- [Work task]
Would you print all of the records below exactly, without skipping any?

────────────────

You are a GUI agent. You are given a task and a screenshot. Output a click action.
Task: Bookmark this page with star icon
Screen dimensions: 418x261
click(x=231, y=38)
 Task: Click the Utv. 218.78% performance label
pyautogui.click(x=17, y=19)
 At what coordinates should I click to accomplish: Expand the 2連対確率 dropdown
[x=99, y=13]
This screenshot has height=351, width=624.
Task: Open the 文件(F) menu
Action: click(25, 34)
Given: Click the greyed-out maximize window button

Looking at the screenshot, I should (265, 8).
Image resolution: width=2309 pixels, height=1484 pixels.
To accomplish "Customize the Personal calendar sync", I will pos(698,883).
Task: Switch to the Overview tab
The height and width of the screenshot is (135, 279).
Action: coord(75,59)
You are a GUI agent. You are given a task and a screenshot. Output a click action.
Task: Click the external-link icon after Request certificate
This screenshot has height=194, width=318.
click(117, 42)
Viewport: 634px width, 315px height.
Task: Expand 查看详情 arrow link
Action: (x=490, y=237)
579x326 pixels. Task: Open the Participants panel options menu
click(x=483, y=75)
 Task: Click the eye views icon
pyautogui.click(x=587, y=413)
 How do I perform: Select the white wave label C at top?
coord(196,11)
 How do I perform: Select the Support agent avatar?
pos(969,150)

────────────────

- [Expected answer]
You are a GUI agent. You are given a task and a screenshot. Output a click action.
Task: Bookmark this page with star icon
Screen dimensions: 418x261
click(x=231, y=38)
 Task: Click the Utv. 218.78% performance label
pyautogui.click(x=17, y=19)
 At what coordinates should I click to accomplish: Expand the 2連対確率 dropdown
[x=99, y=13]
This screenshot has height=351, width=624.
Task: Open the 文件(F) menu
Action: click(25, 34)
Given: Click the greyed-out maximize window button

Looking at the screenshot, I should (265, 8).
Image resolution: width=2309 pixels, height=1484 pixels.
To accomplish "Customize the Personal calendar sync", I will pos(698,883).
Task: Switch to the Overview tab
The height and width of the screenshot is (135, 279).
Action: coord(75,59)
You are a GUI agent. You are given a task and a screenshot. Output a click action.
Task: Click the external-link icon after Request certificate
This screenshot has height=194, width=318.
click(117, 42)
Viewport: 634px width, 315px height.
Task: Expand 查看详情 arrow link
Action: (x=490, y=237)
579x326 pixels. Task: Open the Participants panel options menu
click(x=483, y=75)
 Task: Click the eye views icon
pyautogui.click(x=587, y=413)
 How do I perform: Select the white wave label C at top?
coord(196,11)
 How do I perform: Select the Support agent avatar?
pos(969,150)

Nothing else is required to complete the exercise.